Thread: Using index for bitwise operations?

Using index for bitwise operations?

From
Shaul Dar
Date:
Hi,

I have at column that is a bit array of 16, each bit specifying if a certain property, out of 16, is present or not. Our typical query select 300 "random" rows (could be located in different blocks) from the table based on another column+index, and then filters them down to ~50 based on this the bit field. Currently we have 16 separate indexes built on each bit, and on our 25M rows table each index takes about 880MB for a total of 14GB! I would have liked to change this into a single short integer value with a single index, but I don't know if there is a way to search if specific bits are set, using a single index?  W/o an index this might be overly expensive, even as a filter (on selected 300 rows).

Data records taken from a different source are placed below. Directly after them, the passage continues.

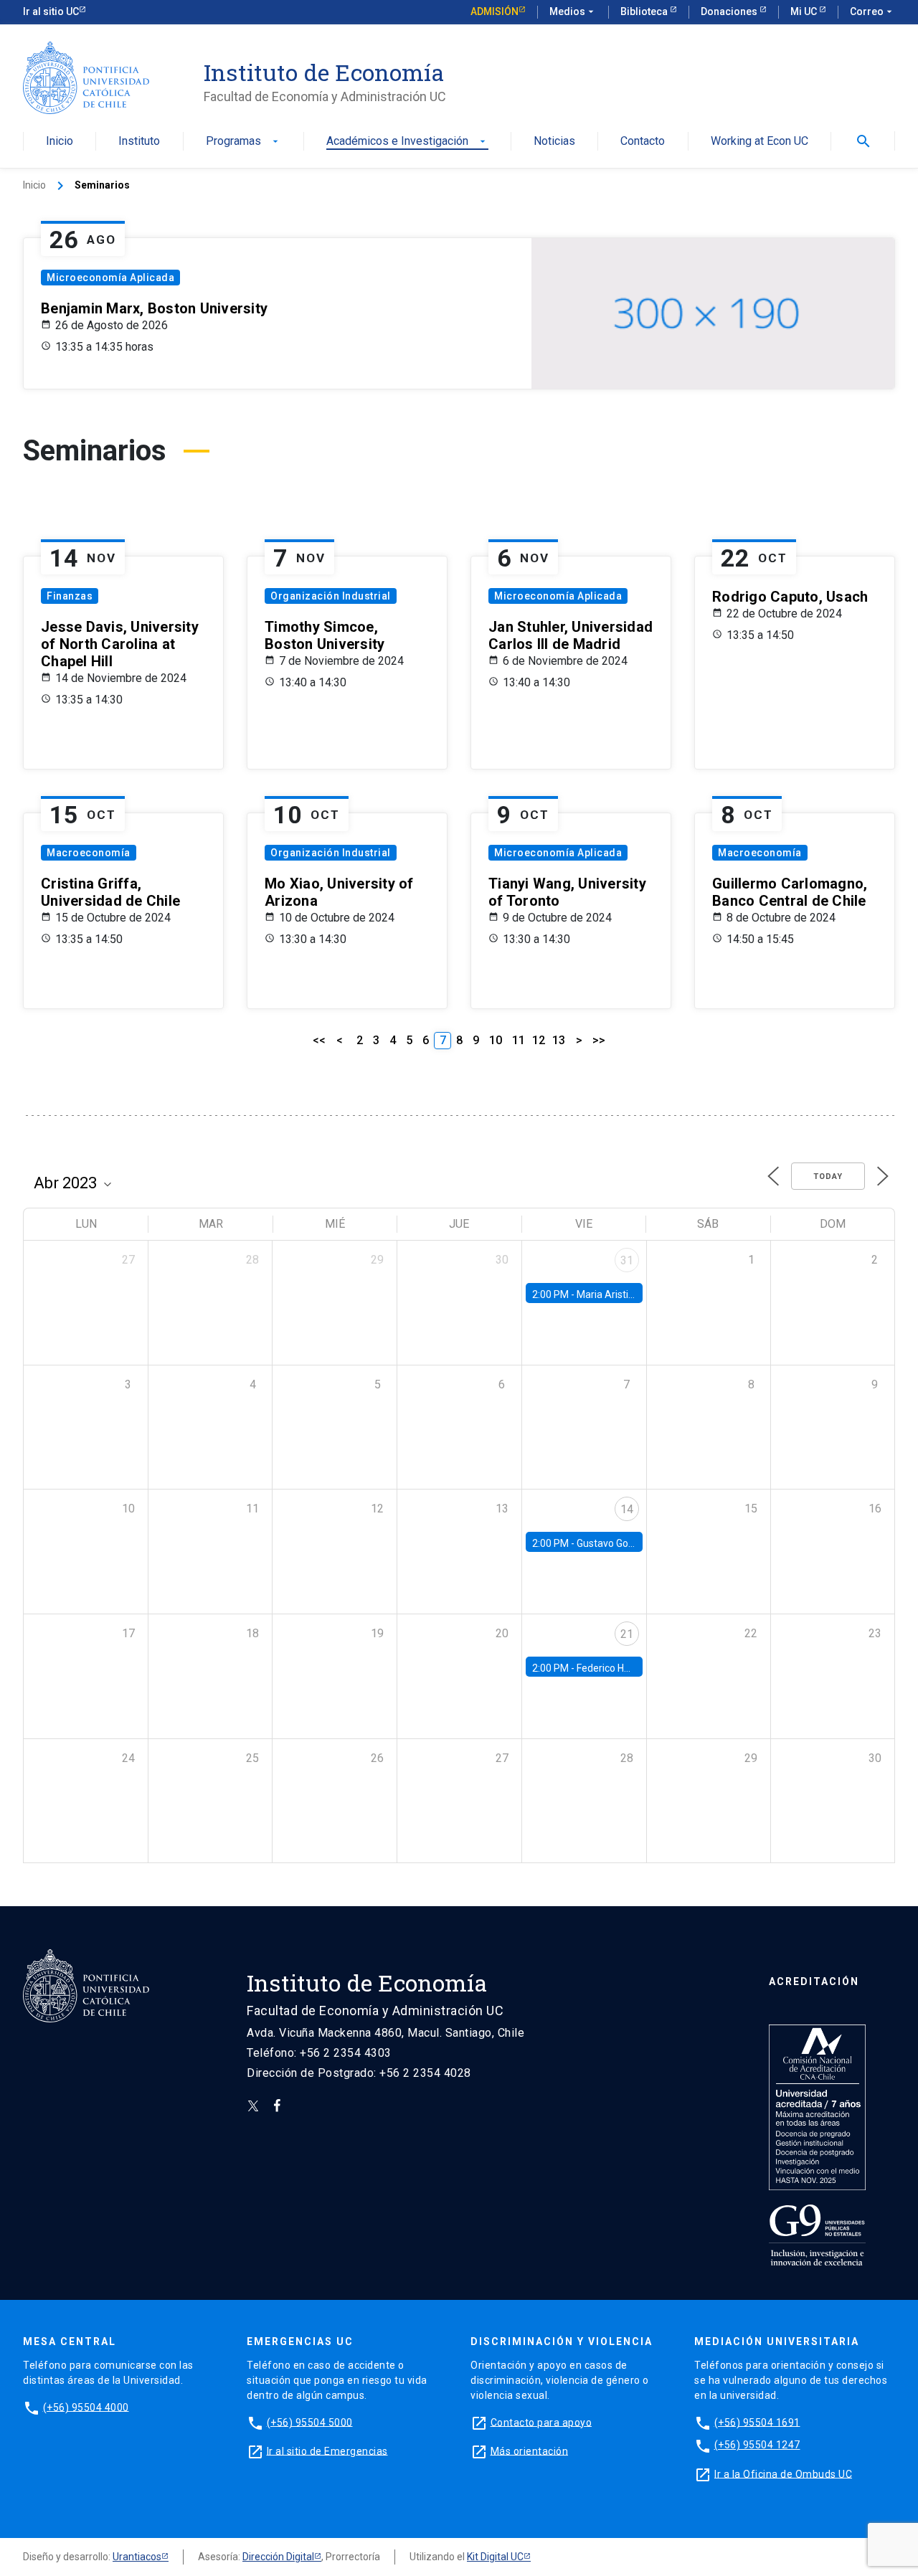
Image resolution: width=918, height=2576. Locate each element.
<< (319, 1040)
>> (598, 1040)
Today (828, 1176)
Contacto (642, 142)
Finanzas (70, 596)
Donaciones (730, 11)
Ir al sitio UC (51, 11)
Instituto (139, 142)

(I also saw the thread http://archives.postgresql.org/pgsql-performance/2007-09/msg00283.php. As I said we are currently using the same multiple index "solution" described in http://archives.postgresql.org/pgsql-performance/2007-09/msg00283.php). Any suggestions?

Thanks!

-- Shaul (Email: info@shauldar.com)

Re: Using index for bitwise operations?

From
Richard Huxton
Date:
Shaul Dar wrote:
> Hi,
>
> I have at column that is a bit array of 16, each bit specifying if a certain
> property, out of 16, is present or not. Our typical query select 300
> "random" rows (could be located in different blocks) from the table based on
> another column+index, and then filters them down to ~50 based on this the
> bit field.
[snip]
 > W/o an index this might be overly expensive,
 > even as a filter (on selected 300 rows).

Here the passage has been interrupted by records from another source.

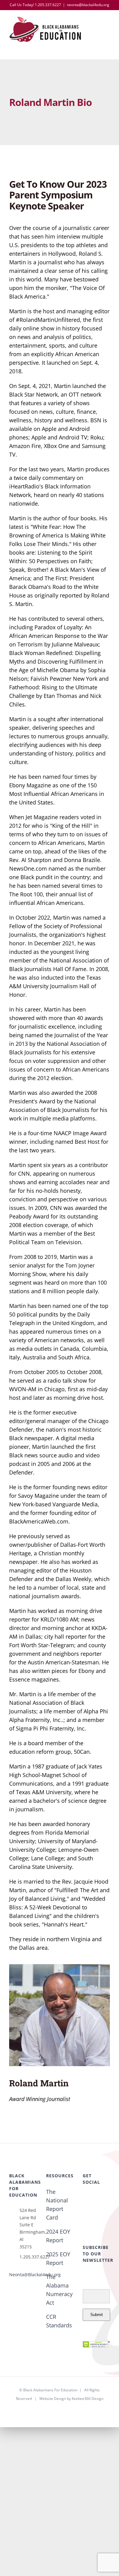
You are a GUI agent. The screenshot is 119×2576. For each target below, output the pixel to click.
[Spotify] (104, 2209)
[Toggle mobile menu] (106, 25)
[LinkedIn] (94, 2209)
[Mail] (85, 2221)
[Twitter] (94, 2198)
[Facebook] (85, 2198)
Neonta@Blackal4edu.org (35, 2274)
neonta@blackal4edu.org (88, 4)
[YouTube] (85, 2209)
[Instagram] (104, 2198)
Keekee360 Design (87, 2398)
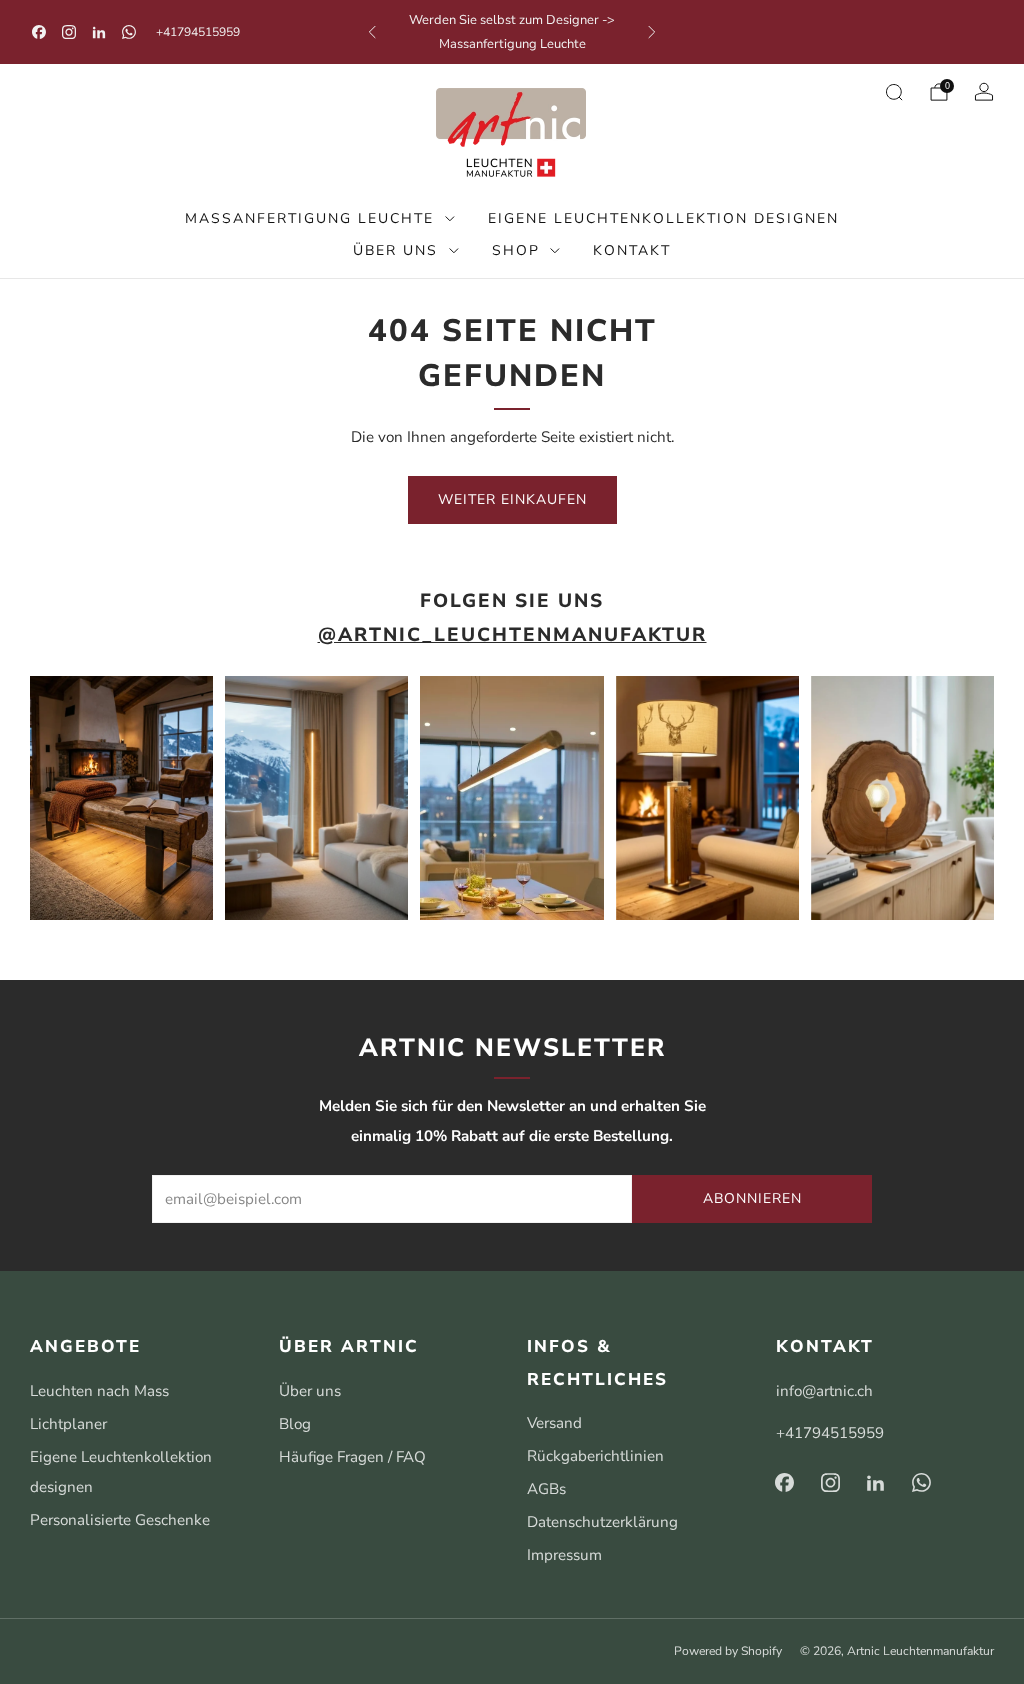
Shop (516, 250)
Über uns (395, 250)
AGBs (546, 1489)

Have you _tried_ just not having an index at all? Since you are only
accessing a relatively small number of rows to start with, even an
infinitely efficient index isn't going to make that much difference.
Combine that with the fact that you're going to have the indexes
competing with the table for cache space and I'd see how much difference
it makes just not having it.

Failing that, perhaps have an index on a single bit if there is one you
always/mostly check against.

The relational way to do this would be one or more property tables
joined to your main table. If the majority of your properties are not
set then this could be faster too.

--
   Richard Huxton
   Archonet Ltd

Re: Using index for bitwise operations?

From
Tom Lane
Date:
Shaul Dar <shauldar@gmail.com> writes:
> I have at column that is a bit array of 16, each bit specifying if a certain
> property, out of 16, is present or not. Our typical query select 300
> "random" rows (could be located in different blocks) from the table based on
> another column+index, and then filters them down to ~50 based on this the
> bit field. Currently we have 16 separate indexes built on each bit, and on
> our 25M rows table each index takes about 880MB for a total of 14GB!

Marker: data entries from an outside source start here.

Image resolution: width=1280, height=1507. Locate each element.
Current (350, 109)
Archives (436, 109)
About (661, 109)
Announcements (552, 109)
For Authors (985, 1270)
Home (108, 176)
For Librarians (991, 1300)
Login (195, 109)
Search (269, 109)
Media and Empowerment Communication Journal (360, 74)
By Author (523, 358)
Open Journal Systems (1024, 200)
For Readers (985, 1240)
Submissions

Ouch.  One possibility is to replace the bitarray with an integer array
(k is in the int[] array iff bit k was set in the bitarray) and then use
the GIST or GIN indexing capabilities of contrib/intarray.  I also seem
to recall having seen a module that provides GIST indexing for bitops
on plain integers --- have you looked on pgfoundry?

This isn't necessarily better than what you're doing, as btree indexes
are a lot better optimized than GIST/GIN.  But it would be worth looking
into.

            regards, tom lane

Re: Using index for bitwise operations?

From
Matthew Wakeling
Date:
On Mon, 1 Jun 2009, Shaul Dar wrote:
> Our typical query select 300 "random" rows (could be located in different blocks) from the table based on another
> column+index, and then filters them down to ~50 based on this the bit field.

So it seems that you're already using an index to fetch 300 rows from a
big table, and then filtering that down to ~50 based on the über-complex
stuff.

That's the right way to do it. There isn't really an appropriate place to
add another index into this query plan. Filtering 300 rows is peanuts for
Postgres.

You quite probably won't get any benefit from having a bitwise index,
unless you can make a multi-column index with the existing index stuff
first and then the bitwise stuff as a second column. However, that sounds
like more effort than benefit.

If I have my analysis wrong, perhaps you could post your EXPLAIN ANALYSE
results so we can see what you mean.

Matthew

--
 What goes up must come down. Ask any system administrator.